To further disentangle the impact of sideline alone for each level of play, we can generate sample data. We calculate the predicted catch completion probability for varying values of the distance between the receiver and the sideline (between 0 and 2 yards) across two different scenarios. Firstly, a ‘Low Separation’ scenario, where the receiving player has players from the opposition near to them (nearest player half a yard away and a relatively high soft pressure value, indicating multiple defensive players in the vicinity). The second scenario, ‘High Separation’, has the nearest defender two yards away and a comparatively lower soft pressure value, indicating a situation where the receiver is in more open space. The remaining features used in the model (e.g. yardline of the play and the pressure on QB) remain identical between both scenarios.

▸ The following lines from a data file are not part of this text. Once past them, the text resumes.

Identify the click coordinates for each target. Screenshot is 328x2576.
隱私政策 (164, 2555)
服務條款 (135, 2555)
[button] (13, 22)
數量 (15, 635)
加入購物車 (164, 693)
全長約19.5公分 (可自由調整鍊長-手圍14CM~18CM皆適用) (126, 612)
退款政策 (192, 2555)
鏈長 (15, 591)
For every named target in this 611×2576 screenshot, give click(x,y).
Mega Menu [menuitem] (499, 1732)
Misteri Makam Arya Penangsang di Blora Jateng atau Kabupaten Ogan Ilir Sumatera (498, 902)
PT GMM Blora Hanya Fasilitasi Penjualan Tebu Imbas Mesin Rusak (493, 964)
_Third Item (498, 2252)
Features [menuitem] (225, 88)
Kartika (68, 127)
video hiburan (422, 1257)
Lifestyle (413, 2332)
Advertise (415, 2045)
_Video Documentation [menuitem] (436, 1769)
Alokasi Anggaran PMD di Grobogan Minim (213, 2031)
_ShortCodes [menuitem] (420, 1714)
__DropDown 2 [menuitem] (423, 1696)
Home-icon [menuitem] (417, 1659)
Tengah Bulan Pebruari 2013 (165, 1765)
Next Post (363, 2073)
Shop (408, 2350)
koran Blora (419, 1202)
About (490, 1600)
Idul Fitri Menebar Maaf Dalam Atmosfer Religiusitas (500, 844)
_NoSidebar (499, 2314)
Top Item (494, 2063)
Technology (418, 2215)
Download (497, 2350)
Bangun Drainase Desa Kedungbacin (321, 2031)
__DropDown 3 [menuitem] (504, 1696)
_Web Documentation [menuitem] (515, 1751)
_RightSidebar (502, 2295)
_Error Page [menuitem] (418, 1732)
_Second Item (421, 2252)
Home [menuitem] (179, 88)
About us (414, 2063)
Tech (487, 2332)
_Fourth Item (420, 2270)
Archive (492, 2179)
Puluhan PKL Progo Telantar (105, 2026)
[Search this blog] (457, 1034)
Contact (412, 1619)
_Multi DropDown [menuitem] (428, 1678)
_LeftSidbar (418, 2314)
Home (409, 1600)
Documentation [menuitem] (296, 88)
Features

In the low separation scenario, we can see that the NCAA completion probability is higher than for the NFL when the receiver is closer to the sideline (within ~1.25 yards). After this point, the completion probabilities increase and are similar across both competitions. In this low separation scenario, the completion probabilities for plays where the receiver isn’t close to the sideline are almost identical between NCAA and NFL. In comparison, the NFL probability is higher than the NCAA for all distances from the sideline in the high separation scenario. If we assume that these results are reflective of the rules differences, they indicate that requiring two feet in bounds is more impactful when the catch attempt is closely contested by defensive players, which makes sense.
By considering these scenarios, we have seen how the distance from the sideline and separation of the receiver influence the catch completion probability for plays in the NFL and NCAA. Moreover, we can see that the difference between levels of play is not fixed and will vary based on the exact context of the catch attempt. Although the differences attributed to level of play observed here are small (the maximum difference is ~0.04), we have only considered a small subset of possible scenarios. Altering the values of other features within our sample data would change the predicted completion probabilities for each example, and it is almost certainly possible to find situations where the difference between levels is greater than those we have observed here.
In summary, ensuring that our models work well for all the data we have is an important part of the work we do. This involves looking at the model calibration individually for the NFL and NCAA to ensure that the model is performing well at a macro level, as well as examining the individual relationships between each feature and the model predictions. Although we have mainly focused here on our catch completion model, the same logic applies to all the models we produce.